Tackling toddlers in 'no go zone'

Ian Munro
Ian Munro

Parenting columnist Ian Munro has some advice on establishing authortity when it comes to the tricky toddler.

We're in the ''no go zone'' with our latest toddler. A defiant ''no'' or a refusal to ''go'', when asked to do something.

It's that stage all toddlers take you through, and one they will recycle when they are older, as they test the boundaries we work at putting in place for their protection and for the family values we want to instil in them.

There are some quite straightforward techniques for establishing your authority in those early years. The first is to always be their parent. Being their friend is a role for others. That's not to say that the relationship won't evolve into something that's even more special, but that's at least 16 to 20 years away.

The next technique is to be very clear about what it is you are asking them to do. ''Tidy up'' is not specific enough. It's best spelt out. If they're still learning the specifics, work alongside them to show them how.

Better a request than an order first time around and, if you get the desired response, acknowledge it. Don't go overboard with effusive praise. A simple ''thank you'' for the things that you will always expect to be done as a matter of course is quite enough. It's also good modelling. Save the praise for special actions or achievements.

Ordering or telling is the second stage, if the ''ask'' stage has been refused in one of the many ways a child can do this. Don't wait too long between asking and telling. Perhaps a silent count to 10.

And don't allow yourself to be sidetracked into debating the pros and cons.
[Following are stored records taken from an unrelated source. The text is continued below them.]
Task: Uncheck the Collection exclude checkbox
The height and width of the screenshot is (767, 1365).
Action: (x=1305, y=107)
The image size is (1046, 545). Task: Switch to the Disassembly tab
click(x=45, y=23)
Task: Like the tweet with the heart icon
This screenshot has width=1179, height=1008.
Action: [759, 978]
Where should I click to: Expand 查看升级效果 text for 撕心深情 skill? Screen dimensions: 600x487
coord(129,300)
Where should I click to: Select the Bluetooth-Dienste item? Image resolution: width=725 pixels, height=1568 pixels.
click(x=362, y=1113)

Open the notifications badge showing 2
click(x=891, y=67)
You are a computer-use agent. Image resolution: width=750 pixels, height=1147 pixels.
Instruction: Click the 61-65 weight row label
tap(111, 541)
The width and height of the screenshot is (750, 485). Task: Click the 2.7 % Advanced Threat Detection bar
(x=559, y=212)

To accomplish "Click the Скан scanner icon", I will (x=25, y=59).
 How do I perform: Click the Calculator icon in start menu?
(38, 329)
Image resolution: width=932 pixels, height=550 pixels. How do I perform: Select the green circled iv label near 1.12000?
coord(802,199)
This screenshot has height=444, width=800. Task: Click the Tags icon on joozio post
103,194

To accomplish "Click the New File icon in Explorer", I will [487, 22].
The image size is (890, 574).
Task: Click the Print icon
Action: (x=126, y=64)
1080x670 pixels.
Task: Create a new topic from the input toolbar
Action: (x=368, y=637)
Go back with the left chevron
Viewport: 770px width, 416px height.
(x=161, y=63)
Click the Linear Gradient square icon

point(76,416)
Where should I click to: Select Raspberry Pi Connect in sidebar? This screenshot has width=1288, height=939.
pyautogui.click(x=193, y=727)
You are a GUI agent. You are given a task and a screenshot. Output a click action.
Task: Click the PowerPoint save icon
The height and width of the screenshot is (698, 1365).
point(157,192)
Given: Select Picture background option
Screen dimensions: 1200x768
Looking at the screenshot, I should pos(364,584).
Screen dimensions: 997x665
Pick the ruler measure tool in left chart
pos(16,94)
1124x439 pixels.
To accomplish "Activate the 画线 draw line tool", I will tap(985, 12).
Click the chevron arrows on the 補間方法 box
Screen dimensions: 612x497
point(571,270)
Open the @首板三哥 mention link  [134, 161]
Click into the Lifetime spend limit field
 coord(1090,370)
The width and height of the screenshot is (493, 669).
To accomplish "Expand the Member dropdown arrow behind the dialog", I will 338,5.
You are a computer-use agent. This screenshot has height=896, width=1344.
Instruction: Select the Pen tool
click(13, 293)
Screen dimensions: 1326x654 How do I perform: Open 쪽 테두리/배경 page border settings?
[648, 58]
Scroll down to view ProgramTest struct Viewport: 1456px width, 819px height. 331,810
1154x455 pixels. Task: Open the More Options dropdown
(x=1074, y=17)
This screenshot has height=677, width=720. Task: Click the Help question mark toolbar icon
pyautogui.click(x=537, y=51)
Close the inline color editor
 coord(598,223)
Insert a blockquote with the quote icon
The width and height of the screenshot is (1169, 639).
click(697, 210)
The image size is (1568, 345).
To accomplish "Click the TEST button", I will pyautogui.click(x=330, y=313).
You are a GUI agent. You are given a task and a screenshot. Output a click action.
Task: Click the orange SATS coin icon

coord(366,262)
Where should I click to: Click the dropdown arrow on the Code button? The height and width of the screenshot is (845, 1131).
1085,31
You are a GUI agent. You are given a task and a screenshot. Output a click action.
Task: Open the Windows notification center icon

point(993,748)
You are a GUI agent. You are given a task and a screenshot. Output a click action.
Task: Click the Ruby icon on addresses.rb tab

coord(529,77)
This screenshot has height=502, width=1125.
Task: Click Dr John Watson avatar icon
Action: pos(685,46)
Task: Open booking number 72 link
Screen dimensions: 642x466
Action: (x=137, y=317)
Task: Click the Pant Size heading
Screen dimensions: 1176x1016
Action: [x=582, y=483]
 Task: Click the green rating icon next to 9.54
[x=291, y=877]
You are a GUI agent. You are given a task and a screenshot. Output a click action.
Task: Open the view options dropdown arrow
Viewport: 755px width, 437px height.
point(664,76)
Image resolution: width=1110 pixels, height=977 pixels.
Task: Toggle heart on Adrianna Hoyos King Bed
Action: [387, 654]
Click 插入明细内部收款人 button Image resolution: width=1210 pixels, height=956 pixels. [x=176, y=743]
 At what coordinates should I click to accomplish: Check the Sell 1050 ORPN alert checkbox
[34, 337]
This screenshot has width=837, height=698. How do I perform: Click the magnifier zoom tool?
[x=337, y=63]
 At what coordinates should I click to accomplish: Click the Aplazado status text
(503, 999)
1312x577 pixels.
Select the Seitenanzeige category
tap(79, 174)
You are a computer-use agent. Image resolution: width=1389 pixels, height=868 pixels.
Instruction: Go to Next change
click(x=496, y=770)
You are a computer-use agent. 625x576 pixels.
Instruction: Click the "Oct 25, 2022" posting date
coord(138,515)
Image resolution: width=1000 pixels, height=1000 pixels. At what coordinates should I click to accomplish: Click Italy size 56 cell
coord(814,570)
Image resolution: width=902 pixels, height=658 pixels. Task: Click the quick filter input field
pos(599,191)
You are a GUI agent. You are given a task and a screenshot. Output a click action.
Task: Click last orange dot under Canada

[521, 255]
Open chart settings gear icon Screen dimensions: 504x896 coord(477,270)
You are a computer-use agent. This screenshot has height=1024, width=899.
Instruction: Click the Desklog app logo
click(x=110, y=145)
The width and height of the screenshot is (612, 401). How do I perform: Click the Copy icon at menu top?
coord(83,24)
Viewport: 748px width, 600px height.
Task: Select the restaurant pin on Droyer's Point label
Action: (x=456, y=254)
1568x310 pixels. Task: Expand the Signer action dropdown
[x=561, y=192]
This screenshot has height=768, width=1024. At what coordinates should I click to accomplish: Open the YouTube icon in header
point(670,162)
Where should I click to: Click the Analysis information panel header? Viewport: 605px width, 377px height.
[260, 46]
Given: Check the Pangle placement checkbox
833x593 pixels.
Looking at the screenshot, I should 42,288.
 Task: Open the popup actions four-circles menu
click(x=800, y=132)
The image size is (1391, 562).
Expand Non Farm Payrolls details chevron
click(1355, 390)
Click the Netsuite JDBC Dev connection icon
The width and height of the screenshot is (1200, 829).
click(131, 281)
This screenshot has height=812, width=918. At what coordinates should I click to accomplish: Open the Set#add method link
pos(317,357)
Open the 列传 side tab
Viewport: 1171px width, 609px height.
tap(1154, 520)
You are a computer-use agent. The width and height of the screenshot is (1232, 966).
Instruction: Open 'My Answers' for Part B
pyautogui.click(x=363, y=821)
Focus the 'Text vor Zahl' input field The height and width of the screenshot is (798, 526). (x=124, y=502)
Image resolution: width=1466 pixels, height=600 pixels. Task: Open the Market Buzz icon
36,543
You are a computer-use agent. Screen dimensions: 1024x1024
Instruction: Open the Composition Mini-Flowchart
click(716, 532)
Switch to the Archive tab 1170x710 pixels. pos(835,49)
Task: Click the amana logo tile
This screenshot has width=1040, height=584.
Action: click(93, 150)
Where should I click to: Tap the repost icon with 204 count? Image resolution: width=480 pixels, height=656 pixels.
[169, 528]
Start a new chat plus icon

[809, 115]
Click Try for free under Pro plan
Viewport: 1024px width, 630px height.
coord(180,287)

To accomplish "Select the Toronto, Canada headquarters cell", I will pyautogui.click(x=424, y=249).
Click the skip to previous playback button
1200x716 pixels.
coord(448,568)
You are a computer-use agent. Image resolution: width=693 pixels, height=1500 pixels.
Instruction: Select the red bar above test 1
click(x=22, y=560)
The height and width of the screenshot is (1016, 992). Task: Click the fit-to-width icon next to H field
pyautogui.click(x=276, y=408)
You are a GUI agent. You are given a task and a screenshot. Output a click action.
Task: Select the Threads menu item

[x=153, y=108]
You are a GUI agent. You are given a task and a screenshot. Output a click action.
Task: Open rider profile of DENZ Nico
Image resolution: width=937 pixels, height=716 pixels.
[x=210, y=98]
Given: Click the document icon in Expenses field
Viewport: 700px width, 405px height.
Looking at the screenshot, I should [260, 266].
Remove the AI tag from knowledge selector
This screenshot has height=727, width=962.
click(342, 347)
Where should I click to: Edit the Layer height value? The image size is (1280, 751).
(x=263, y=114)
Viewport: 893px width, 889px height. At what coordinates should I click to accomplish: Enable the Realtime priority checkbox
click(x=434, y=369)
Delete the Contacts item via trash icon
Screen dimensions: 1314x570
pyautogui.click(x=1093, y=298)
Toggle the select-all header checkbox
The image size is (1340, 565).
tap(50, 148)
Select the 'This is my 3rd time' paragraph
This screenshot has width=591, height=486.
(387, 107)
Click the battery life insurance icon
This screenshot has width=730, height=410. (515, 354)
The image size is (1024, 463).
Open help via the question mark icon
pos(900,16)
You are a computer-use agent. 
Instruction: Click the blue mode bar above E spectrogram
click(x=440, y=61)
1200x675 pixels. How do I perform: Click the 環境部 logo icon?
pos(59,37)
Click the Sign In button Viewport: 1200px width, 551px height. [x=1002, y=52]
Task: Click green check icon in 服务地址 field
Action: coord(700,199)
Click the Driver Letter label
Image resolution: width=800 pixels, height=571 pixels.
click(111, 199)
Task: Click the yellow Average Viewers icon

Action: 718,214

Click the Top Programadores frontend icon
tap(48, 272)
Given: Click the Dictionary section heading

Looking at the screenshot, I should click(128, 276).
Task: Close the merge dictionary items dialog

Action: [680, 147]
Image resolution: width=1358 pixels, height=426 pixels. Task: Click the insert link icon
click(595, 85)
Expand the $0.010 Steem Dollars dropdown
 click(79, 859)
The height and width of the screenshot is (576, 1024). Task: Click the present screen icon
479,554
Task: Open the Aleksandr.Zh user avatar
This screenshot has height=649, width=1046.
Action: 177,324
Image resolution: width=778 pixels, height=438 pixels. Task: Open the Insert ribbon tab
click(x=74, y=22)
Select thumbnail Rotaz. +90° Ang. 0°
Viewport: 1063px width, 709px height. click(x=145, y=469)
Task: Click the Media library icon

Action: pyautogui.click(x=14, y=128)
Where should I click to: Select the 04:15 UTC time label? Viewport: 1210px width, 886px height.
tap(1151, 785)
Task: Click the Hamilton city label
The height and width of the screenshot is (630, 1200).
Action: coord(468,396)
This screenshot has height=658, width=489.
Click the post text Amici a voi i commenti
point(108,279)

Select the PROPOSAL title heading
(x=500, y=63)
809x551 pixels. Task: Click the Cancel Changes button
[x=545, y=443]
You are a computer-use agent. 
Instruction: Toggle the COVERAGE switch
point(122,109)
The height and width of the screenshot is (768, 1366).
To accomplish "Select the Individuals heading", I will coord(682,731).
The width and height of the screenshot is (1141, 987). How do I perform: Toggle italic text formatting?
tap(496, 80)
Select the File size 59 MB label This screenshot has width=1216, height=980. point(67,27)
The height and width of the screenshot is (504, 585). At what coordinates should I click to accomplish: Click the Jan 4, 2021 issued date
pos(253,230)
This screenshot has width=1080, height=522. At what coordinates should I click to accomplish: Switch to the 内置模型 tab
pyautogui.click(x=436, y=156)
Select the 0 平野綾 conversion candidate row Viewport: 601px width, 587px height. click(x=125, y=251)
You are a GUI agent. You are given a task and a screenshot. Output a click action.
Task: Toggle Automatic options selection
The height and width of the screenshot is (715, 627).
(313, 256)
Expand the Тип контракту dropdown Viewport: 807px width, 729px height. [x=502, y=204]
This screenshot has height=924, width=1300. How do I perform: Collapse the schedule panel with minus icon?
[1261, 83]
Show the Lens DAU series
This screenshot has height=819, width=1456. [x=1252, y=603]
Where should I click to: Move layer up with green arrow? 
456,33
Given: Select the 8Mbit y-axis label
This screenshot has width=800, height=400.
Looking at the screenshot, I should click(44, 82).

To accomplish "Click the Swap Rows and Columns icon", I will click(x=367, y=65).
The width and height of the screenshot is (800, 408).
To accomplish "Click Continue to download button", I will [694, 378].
Children are great at attempting the sidetrack. Avoid yelling or lecturing, just quietly, firmly and clearly tell them what it is they have to do, preferably with direct eye contact. Be the parent.

If there's still nothing after another silent count to 10, some action such as a time-out is called for.

Remember that the purpose of time-out is to give them some time to think about what you've asked to be done. You could either set a length of time before they return or allow a return as soon as they feel they're ready to do as they've been told. It puts the solution into their hands.

Remember time out is not just a removal from a physical situation, it's also a temporary removal from your favour, which is why you must always do this as calmly and as impersonally as possible.

If they return but don't show willing, it's back into time-out for some further thinking.

A return and completion of the request is again met with a simple ''thank you'' and no more. And life moves on.